Aquinas leaves the tradition with an unresolved tension: he insists that oligarchy is corruption of a legitimate form, and that mixed government is the cure, but his natural law framework offers no mechanism for enforcing that mixture when those in power prefer to rule for themselves. Montesquieu will try to supply what Aquinas lacks — a structural account of how institutional design can hold oligarchic ambition in check without relying on the virtue of rulers.

Key work: On Kingship

Responds to: Aristotle, Plato

Niccolò Machiavelli

1469–1527 · Renaissance/Early Modern

Aristocracies inevitably decay into oligarchies as ruling families pursue private advantage; only popular institutions can check this cycle.

Machiavelli reads the cycle of constitutions through Roman history. In the , he follows Polybius: monarchy degenerates into tyranny, aristocracy into oligarchy, democracy into license, and the cycle repeats. Oligarchy arises when the descendants of virtuous aristocrats inherit power without inheriting virtue. They begin to serve themselves rather than the republic, and the people, seeing this, rebel. Rome's greatness, Machiavelli argues, came from the institutional conflict between patricians and plebeians. The tribunes of the people were a check on oligarchic ambition; the Senate channeled aristocratic talent without allowing it to monopolize power.

A republic that suppresses popular participation in the name of order invites oligarchic capture. Machiavelli is unflinching: the rich will always try to dominate, and the people will always resist. The question is not whether this conflict exists but whether it is channeled through institutions or erupts in violence. Rome's mixed constitution channeled it; Sparta suppressed it; Florence failed entirely. The lesson is that popular institutions are the republic's immune system against oligarchy.

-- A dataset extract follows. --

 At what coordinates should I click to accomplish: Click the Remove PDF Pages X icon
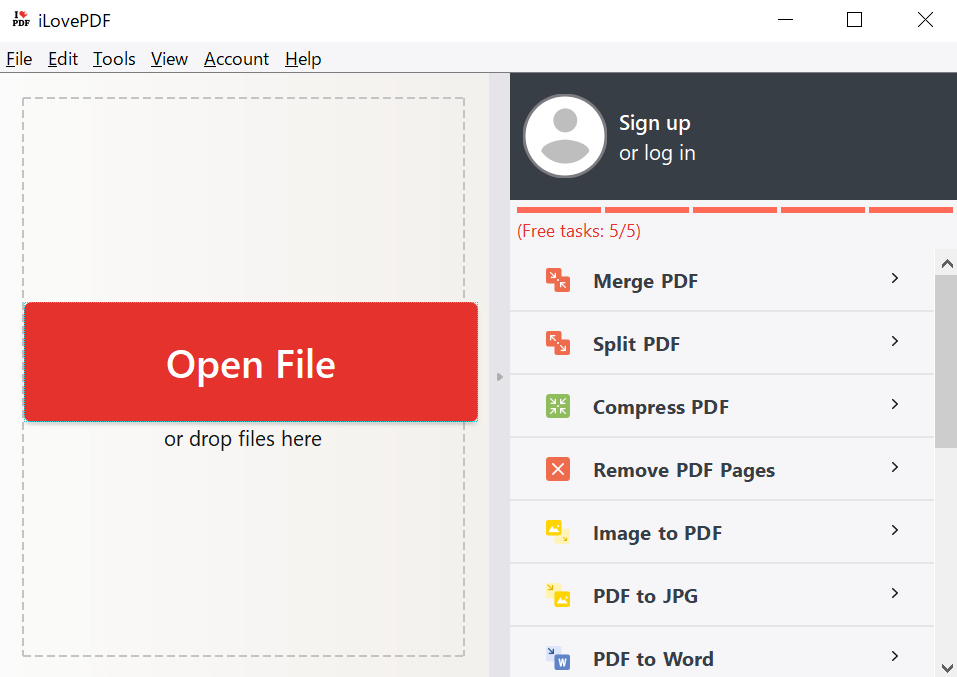557,470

"In every republic there are two different dispositions, that of the people and that of the great, and all the laws that are made in favor of liberty result from their opposition."

*Discourses on Livy*, I.4

"Those who have governed well have established a government which partakes both of monarchy, aristocracy, and democracy."

*Discourses on Livy*, I.2

Machiavelli leaves the tradition with a provocation it has never fully absorbed: he treats the conflict between rich and poor not as a pathology to be eliminated but as the engine of republican liberty. Montesquieu will design institutional mechanisms to channel that conflict; Rousseau will argue that the conflict itself cannot be channeled — that as long as property is radically unequal, no institutional arrangement can produce genuine freedom.

Key work: Discourses on Livy

Responds to: Aristotle, Plutarch

Montesquieu

1689–1755 · Enlightenment

When moderation abandons an aristocracy and wealth becomes its sole principle, the republic dies.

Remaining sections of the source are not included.